> Stated problem
Copy all of the material below word for word, keeping every line as it stands.

> Available data
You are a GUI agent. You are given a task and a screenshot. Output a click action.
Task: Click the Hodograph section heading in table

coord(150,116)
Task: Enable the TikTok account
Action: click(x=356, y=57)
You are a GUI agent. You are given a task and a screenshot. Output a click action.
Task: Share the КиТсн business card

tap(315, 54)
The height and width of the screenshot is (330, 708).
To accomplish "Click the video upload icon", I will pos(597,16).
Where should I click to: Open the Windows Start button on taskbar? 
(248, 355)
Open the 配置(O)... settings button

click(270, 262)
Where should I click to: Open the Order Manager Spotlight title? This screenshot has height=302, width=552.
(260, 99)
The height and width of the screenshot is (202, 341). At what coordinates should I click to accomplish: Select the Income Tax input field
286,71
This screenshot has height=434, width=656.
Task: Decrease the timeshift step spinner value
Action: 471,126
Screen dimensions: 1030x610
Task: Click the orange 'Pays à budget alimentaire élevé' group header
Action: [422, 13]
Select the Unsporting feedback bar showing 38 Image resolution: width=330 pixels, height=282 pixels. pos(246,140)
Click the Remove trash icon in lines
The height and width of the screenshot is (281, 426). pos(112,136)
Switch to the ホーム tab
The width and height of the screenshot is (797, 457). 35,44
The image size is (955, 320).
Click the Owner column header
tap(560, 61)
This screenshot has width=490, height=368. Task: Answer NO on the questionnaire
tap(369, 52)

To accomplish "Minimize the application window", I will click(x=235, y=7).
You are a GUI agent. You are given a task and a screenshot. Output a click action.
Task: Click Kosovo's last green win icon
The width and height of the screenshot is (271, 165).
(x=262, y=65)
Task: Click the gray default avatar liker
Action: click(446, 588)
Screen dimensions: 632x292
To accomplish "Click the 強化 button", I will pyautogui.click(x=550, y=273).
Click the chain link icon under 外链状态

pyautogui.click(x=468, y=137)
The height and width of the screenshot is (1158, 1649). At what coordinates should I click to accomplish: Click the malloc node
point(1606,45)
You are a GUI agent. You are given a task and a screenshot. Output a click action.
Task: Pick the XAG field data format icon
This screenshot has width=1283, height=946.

> Task answer
You are a GUI agent. You are given a task and a screenshot. Output a click action.
Task: Click the Hodograph section heading in table

coord(150,116)
Task: Enable the TikTok account
Action: click(x=356, y=57)
You are a GUI agent. You are given a task and a screenshot. Output a click action.
Task: Share the КиТсн business card

tap(315, 54)
The height and width of the screenshot is (330, 708).
To accomplish "Click the video upload icon", I will pos(597,16).
Where should I click to: Open the Windows Start button on taskbar? 
(248, 355)
Open the 配置(O)... settings button

click(270, 262)
Where should I click to: Open the Order Manager Spotlight title? This screenshot has height=302, width=552.
(260, 99)
The height and width of the screenshot is (202, 341). At what coordinates should I click to accomplish: Select the Income Tax input field
286,71
This screenshot has height=434, width=656.
Task: Decrease the timeshift step spinner value
Action: 471,126
Screen dimensions: 1030x610
Task: Click the orange 'Pays à budget alimentaire élevé' group header
Action: [422, 13]
Select the Unsporting feedback bar showing 38 Image resolution: width=330 pixels, height=282 pixels. pos(246,140)
Click the Remove trash icon in lines
The height and width of the screenshot is (281, 426). pos(112,136)
Switch to the ホーム tab
The width and height of the screenshot is (797, 457). 35,44
The image size is (955, 320).
Click the Owner column header
tap(560, 61)
This screenshot has width=490, height=368. Task: Answer NO on the questionnaire
tap(369, 52)

To accomplish "Minimize the application window", I will click(x=235, y=7).
You are a GUI agent. You are given a task and a screenshot. Output a click action.
Task: Click Kosovo's last green win icon
The width and height of the screenshot is (271, 165).
(x=262, y=65)
Task: Click the gray default avatar liker
Action: click(446, 588)
Screen dimensions: 632x292
To accomplish "Click the 強化 button", I will pyautogui.click(x=550, y=273).
Click the chain link icon under 外链状态

pyautogui.click(x=468, y=137)
The height and width of the screenshot is (1158, 1649). At what coordinates should I click to accomplish: Click the malloc node
point(1606,45)
You are a GUI agent. You are given a task and a screenshot. Output a click action.
Task: Pick the XAG field data format icon
This screenshot has width=1283, height=946.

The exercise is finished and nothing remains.